Oh God, noooooooo. Unimaginable. And horrible . I'm convinced that I wouldn't still be here without the immense library of knowledge that can be called up with a few key strokes, and the massive comfort of finding others like ourselves. But on a happier note, because they'd never had the undeniable brilliance of the multitudes of doors opened by the google machine and internet generally, the sense of loss would be absent, and possibly filled by books and actual windows opened onto the wider world outside. But how indescribably lonely for all that .....
Michiel makes a valid point but.... looking at how medicine has performed with us and chronic illness in general in the last several decades... this is how things should work, clearly not how they actually do. I would pretty much actually expect medicine to be completely oblivious to such a thing besides a few passing observations, probably mostly by people angling for a psychosomatic boom time.
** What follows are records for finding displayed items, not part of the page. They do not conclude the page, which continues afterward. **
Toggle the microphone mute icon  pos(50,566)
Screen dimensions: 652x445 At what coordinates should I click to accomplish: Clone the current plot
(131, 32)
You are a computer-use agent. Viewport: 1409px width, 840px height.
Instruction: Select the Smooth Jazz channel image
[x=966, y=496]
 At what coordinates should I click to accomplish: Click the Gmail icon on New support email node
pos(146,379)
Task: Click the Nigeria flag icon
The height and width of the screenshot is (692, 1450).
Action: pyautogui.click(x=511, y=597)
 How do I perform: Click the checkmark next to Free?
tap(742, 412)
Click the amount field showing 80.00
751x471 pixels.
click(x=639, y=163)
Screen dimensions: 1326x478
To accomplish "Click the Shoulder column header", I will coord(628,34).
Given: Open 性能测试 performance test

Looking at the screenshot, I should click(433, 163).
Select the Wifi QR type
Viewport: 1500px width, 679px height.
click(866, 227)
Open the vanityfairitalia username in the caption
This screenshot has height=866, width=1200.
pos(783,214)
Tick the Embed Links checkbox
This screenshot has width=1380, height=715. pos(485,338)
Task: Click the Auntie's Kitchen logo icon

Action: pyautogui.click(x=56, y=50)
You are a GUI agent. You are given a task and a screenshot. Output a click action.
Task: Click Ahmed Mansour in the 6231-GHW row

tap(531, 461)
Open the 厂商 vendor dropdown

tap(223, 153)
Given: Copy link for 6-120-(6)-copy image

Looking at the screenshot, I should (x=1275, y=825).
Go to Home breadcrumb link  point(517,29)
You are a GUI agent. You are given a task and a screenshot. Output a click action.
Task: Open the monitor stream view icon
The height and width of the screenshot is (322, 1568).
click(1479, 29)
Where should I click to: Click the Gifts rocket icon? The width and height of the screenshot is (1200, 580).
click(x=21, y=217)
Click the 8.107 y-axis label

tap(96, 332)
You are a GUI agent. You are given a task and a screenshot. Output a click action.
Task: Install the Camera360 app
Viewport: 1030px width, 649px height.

These patients were likely to be discharged and rarely seen again, wasting away in their rooms, if they even had that "luxury". Lots probably ended up in psychiatric institutions or dying in the streets. This is how things still are today, to some degree. Even today it's incredibly hard to account for long-term health consequences, how significant they are, how prevalent and especially in associating cause and effect. Back then? Forget about it. Even today with everything at their disposal someone screws it up every single time. Even if someone does it right, two more will screw up and then it becomes "this one said and those other two said otherwise". It really should work like that. Somehow it doesn't. Maybe a retrospective analysis could make sense of things but judging by the state of my own medical file, I don't put much faith in the validity of those records or accounts from doctors who would choose to voice their opinion about a problem so vast it would have required massive systemic efforts to properly handle.